Huonville is a town on the Huon River, in the south-east of Tasmania, Australia. It lies 38 km south of Hobart on the Huon Highway. The population has been stable for some years (2001 census). The town lies within the Huon Valley Council area.
The first Europeans to set eyes on the Huon River were the crew commanded by Admiral Bruni d’Entrecasteaux. The river was named by him in honour of his second in command, Captain Huon de Kermadec. The name is preserved today in many features: the town, the river, the district and so on. The area was first settled by William and Thomas Walton in 1840.
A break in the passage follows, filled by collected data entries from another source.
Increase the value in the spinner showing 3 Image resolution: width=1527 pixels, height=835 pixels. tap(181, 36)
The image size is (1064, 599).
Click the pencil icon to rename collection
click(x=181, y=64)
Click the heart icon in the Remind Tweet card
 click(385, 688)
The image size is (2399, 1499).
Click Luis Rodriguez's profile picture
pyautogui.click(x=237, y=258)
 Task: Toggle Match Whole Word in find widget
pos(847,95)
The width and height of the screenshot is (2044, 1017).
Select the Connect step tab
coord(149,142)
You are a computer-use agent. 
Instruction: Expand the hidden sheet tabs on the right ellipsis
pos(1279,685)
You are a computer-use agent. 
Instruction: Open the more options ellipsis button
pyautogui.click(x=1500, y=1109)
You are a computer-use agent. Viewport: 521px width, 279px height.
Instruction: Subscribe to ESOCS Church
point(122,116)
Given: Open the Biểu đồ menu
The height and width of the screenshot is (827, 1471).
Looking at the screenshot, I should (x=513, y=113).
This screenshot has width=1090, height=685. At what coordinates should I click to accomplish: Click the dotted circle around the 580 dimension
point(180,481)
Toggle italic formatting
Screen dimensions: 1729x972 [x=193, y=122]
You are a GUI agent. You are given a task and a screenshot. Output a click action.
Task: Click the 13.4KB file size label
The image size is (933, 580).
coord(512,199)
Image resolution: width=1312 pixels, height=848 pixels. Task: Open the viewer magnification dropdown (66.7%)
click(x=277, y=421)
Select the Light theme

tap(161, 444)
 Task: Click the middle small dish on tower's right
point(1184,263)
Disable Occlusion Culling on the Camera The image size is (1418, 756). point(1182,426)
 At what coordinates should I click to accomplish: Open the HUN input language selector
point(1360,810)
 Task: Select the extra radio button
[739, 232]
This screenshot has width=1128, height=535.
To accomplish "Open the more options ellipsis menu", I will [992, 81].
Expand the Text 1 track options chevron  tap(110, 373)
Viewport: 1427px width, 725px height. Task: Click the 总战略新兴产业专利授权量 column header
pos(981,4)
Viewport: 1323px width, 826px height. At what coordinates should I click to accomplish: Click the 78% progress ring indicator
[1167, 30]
Today the Huon Valley is best known as one of Tasmania’s primary apple growing areas. Once enormous in its extent, the significance of the industry has declined steadily since the 1950’s and today fish farming is the rising commercial star of the district. The Huon River and the nearby d’Entrecasteaux Channel are popular fishing and boating areas. The Channel is sheltered from the wrath of the Southern Ocean by the bulk of Bruny Island to the east. Tourism is important- the area is renowned for its scenic beauty.
The municipality of the Huon Valley is the most southerly Council area in Australia. There have been several recent controversies over development in the region: particularly over logging at Recherche Bay and the development of a tourist resort inside the National Park at Cockle Creek.
Huonville is situated on fairly flat land only a couple of metres above the mean level of the adjacent river. Every decade or two the river rises and floods part of the town. The locals then cover up the road signs declaring the place to be “Huonville” and replace them with the word “Venice” until the water subsides again.